#### [Stored items]

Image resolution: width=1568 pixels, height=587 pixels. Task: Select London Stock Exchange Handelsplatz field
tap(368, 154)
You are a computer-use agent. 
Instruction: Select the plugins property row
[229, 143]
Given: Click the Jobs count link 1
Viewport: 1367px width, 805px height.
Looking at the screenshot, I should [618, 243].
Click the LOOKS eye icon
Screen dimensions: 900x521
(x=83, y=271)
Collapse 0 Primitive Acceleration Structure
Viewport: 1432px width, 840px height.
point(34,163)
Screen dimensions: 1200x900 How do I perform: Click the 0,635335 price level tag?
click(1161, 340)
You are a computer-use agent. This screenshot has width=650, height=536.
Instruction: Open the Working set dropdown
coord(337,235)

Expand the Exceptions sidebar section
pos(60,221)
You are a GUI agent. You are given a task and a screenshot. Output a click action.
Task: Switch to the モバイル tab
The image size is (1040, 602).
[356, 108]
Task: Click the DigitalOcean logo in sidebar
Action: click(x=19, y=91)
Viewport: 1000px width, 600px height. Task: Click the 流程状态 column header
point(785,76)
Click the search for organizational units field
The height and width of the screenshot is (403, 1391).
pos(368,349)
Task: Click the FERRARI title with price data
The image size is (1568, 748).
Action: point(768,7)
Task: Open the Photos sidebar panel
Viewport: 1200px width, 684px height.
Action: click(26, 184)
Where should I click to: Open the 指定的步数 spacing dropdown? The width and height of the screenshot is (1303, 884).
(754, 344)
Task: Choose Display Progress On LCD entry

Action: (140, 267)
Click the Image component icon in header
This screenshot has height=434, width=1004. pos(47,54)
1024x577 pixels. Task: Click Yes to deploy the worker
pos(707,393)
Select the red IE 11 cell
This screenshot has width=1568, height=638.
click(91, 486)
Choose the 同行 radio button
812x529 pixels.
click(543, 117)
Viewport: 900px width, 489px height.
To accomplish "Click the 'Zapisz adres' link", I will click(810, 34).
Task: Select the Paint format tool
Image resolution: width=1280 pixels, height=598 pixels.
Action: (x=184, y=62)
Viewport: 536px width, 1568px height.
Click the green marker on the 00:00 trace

#### [PROBLEM STATEMENT]
An exact repetition of all the entries is required.

#### [RESPONSE FOR THIS EXERCISE]
Image resolution: width=1568 pixels, height=587 pixels. Task: Select London Stock Exchange Handelsplatz field
tap(368, 154)
You are a computer-use agent. 
Instruction: Select the plugins property row
[229, 143]
Given: Click the Jobs count link 1
Viewport: 1367px width, 805px height.
Looking at the screenshot, I should [618, 243].
Click the LOOKS eye icon
Screen dimensions: 900x521
(x=83, y=271)
Collapse 0 Primitive Acceleration Structure
Viewport: 1432px width, 840px height.
point(34,163)
Screen dimensions: 1200x900 How do I perform: Click the 0,635335 price level tag?
click(1161, 340)
You are a computer-use agent. This screenshot has width=650, height=536.
Instruction: Open the Working set dropdown
coord(337,235)

Expand the Exceptions sidebar section
pos(60,221)
You are a GUI agent. You are given a task and a screenshot. Output a click action.
Task: Switch to the モバイル tab
The image size is (1040, 602).
[356, 108]
Task: Click the DigitalOcean logo in sidebar
Action: click(x=19, y=91)
Viewport: 1000px width, 600px height. Task: Click the 流程状态 column header
point(785,76)
Click the search for organizational units field
The height and width of the screenshot is (403, 1391).
pos(368,349)
Task: Click the FERRARI title with price data
The image size is (1568, 748).
Action: point(768,7)
Task: Open the Photos sidebar panel
Viewport: 1200px width, 684px height.
Action: click(26, 184)
Where should I click to: Open the 指定的步数 spacing dropdown? The width and height of the screenshot is (1303, 884).
(754, 344)
Task: Choose Display Progress On LCD entry

Action: (140, 267)
Click the Image component icon in header
This screenshot has height=434, width=1004. pos(47,54)
1024x577 pixels. Task: Click Yes to deploy the worker
pos(707,393)
Select the red IE 11 cell
This screenshot has width=1568, height=638.
click(91, 486)
Choose the 同行 radio button
812x529 pixels.
click(543, 117)
Viewport: 900px width, 489px height.
To accomplish "Click the 'Zapisz adres' link", I will click(810, 34).
Task: Select the Paint format tool
Image resolution: width=1280 pixels, height=598 pixels.
Action: (x=184, y=62)
Viewport: 536px width, 1568px height.
Click the green marker on the 00:00 trace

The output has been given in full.